**WHAT NEEDS TO BE DONE:** Rewrite everything from the line with "Task: Click the puzzle piece hint timer" down to the end of the data, putting "chat panel" in place of "comments panel" and leaving the rest unchanged. Leave the pictures out of your answer.

**DATASET:**
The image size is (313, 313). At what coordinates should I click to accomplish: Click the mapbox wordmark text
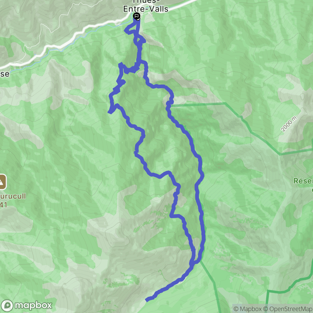[x=33, y=306]
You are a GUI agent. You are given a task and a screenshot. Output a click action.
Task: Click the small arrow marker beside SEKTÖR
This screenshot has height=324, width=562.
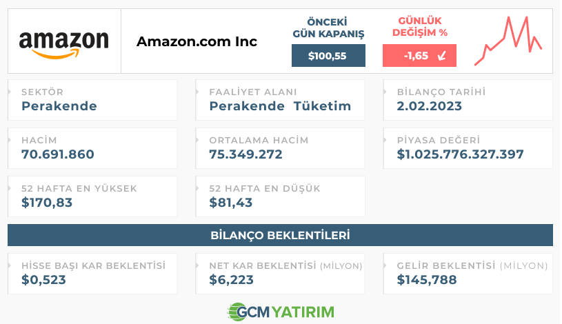(x=10, y=92)
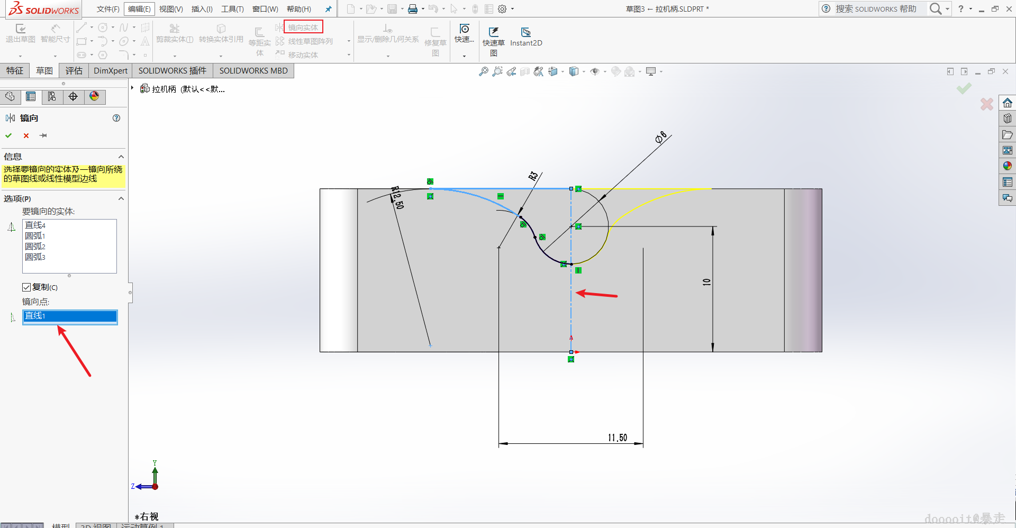
Task: Cancel the mirror with the red X
Action: pyautogui.click(x=26, y=135)
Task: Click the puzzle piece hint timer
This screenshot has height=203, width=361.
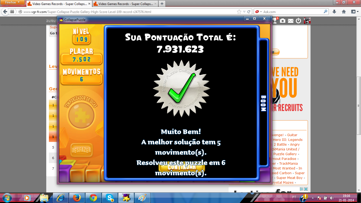Action: pos(81,116)
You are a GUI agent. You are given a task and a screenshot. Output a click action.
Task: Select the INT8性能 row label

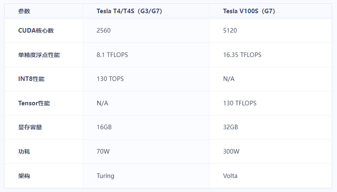31,79
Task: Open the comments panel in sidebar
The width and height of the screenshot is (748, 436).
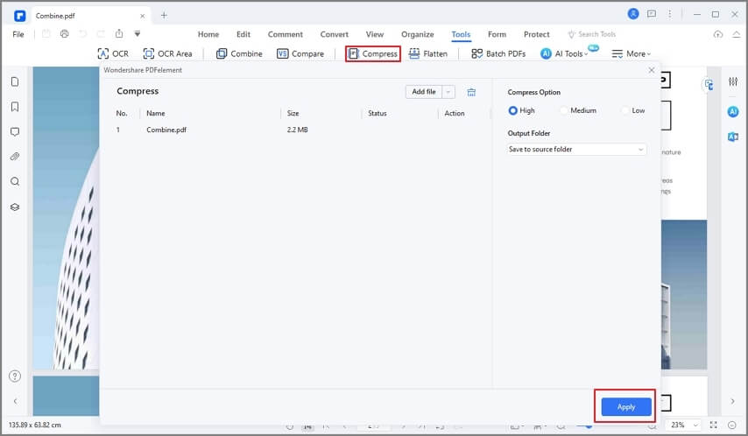Action: click(x=15, y=132)
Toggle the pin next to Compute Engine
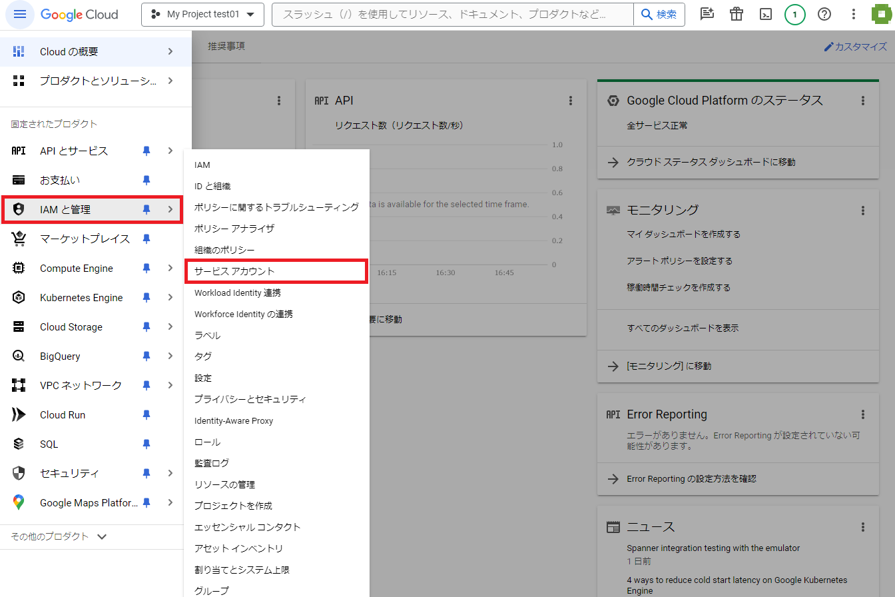The image size is (895, 597). 147,269
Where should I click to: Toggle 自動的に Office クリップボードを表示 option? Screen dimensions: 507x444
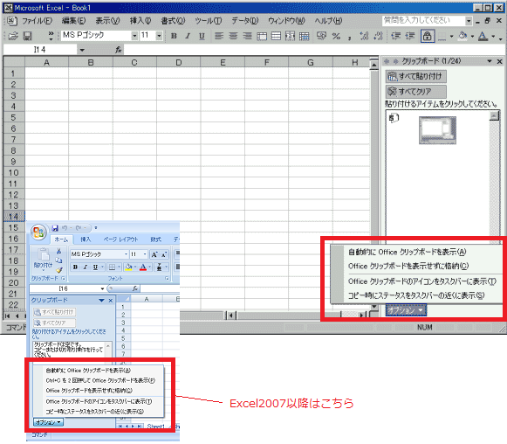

**OUTPUT:**
Task: Click the puzzle piece hint timer
This screenshot has height=203, width=361.
Action: pos(81,116)
You are a GUI agent. You are given a task and a screenshot. Output a click action.
Task: Select the INT8性能 row label

31,79
Task: Open the chat panel in sidebar
The width and height of the screenshot is (748, 436).
Action: click(x=15, y=132)
Toggle the pin next to Compute Engine
The image size is (895, 597). 147,269
Where should I click to: Toggle 自動的に Office クリップボードを表示 option? Screen dimensions: 507x444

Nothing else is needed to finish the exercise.